[Information supplied — start]
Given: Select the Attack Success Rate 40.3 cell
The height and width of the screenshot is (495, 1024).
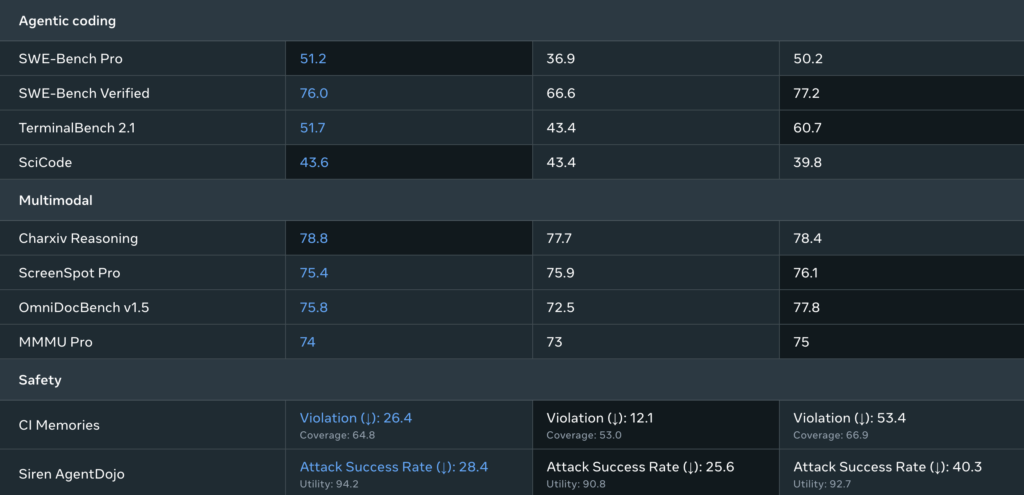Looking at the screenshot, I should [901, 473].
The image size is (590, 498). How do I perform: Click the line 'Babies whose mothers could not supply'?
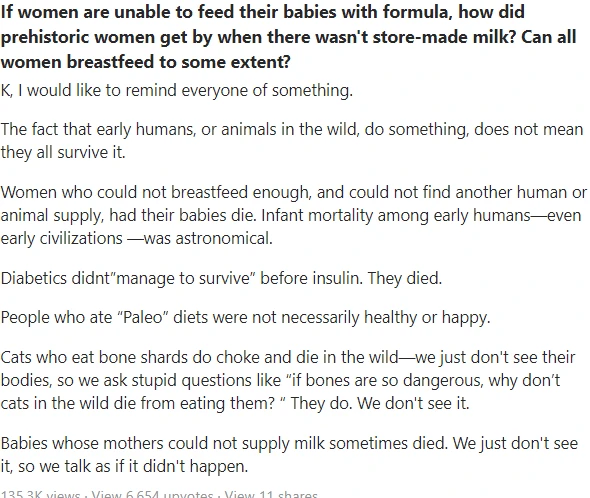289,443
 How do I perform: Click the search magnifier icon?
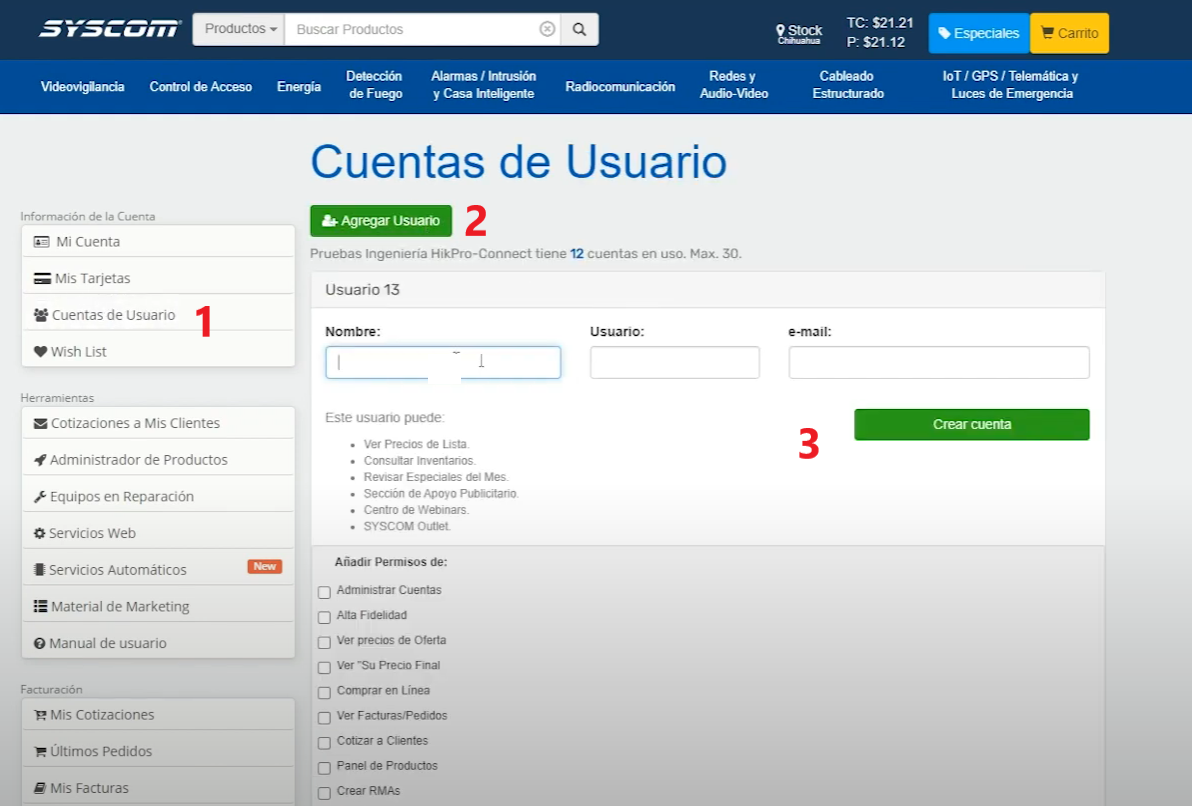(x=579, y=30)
[Information supplied — finish]
Print the records again exactly, without the pictures.

| Worked solution |
Given: Select the Attack Success Rate 40.3 cell
The height and width of the screenshot is (495, 1024).
Looking at the screenshot, I should [901, 473].
The image size is (590, 498). How do I perform: Click the line 'Babies whose mothers could not supply'?
289,443
 How do I perform: Click the search magnifier icon?
(x=579, y=30)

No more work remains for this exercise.